** PASSAGE TO READ follows **
(Picture Credit: Il'â Parubenko / EyeEm)

Dogs Can Sniff Out Stress With Incredible Accuracy: Study

Advertisements
(Picture Credit: Aleksandr Zubkov / Getty Images)

Two of dogs’ greatest attributes are their acute sense of smell – about 10,000 times that of humans – and their incredible empathy. A new study published in PLOS One shows canines can utilize both these abilities to sniff out stress.

Stress Has a Smell That Dogs Can Detect

Stress causes physiological changes, including alterations in breath and sweat compounds, which produce distinct odors. Stress-induced sweat also primarily secretes from apocrine glands, which tend to create more aroma than eccrine glands, which secrete most heat-induced sweat.

Researchers from Queen’s University in Belfast, United Kingdom, set out to see if dogs could tell the difference. They collected sweat and breath samples from participants before and after they completed stressful tasks. Then, they tasked dogs trained in scent identification with distinguishing between the two. The canines did so accurately in 675 of 720 trials – or about 94 percent of the time.
** End of PASSAGE TO READ **
** EXTRACTED INFORMATION follows **
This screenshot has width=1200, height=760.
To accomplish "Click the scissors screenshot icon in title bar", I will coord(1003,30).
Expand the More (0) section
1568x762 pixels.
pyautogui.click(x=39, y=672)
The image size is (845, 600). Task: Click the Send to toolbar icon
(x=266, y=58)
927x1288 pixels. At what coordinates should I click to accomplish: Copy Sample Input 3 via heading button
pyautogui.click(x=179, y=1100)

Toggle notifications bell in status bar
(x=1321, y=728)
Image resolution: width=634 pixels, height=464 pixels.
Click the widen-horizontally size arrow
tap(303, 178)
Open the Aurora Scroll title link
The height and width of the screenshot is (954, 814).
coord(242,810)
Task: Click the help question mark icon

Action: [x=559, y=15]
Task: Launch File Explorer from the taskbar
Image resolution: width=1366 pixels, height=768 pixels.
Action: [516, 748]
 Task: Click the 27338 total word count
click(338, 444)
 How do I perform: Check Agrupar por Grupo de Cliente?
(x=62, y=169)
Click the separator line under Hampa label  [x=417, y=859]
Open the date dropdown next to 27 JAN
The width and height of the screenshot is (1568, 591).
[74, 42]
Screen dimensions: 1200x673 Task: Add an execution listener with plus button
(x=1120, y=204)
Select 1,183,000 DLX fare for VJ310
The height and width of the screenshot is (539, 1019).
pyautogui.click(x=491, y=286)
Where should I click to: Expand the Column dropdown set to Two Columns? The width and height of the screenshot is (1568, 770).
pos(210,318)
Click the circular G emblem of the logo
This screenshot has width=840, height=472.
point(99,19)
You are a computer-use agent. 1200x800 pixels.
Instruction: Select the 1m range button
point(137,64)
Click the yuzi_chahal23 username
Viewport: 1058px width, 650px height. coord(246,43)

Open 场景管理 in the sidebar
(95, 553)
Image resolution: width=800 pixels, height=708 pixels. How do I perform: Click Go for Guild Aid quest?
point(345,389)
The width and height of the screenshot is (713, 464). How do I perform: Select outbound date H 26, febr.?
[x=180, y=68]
** End of EXTRACTED INFORMATION **
• _YOUR TASK_: Please extend the article on dogs sniffing out human stress, starting right after its final sentence.

• _WRITTEN RESPONSE_:
“While it is likely that in a real-life context, dogs are picking up on our stress from a variety of context cues, we have shown using a laboratory study that there is a confirmed odor component that is likely contributing to dogs’ ability to sense when we are stressed,” Clara Wilson, an animal psychologist, and the study’s lead author wrote, per NBC News.

Why It Matters That Dogs Can Sense Stress

Previous research has shown how dogs perceive and often mirror human emotions, particularly their parents’. Scientists also know dogs can smell disease, including COVID-19 and cancer, by detecting volatile organic compounds (VOCs). However, this is the first study illustrating how dogs can detect stress through scent.

Wilson said that we need more research to determine how significant dogs’ sense of smell is in deciphering human emotions. But Wilson and her colleagues wrote their findings could be valuable in training anxiety and PTSD service dogs, whose instructors presently train them to respond to primarily visual cues.

Trending
No content yet. Check back later!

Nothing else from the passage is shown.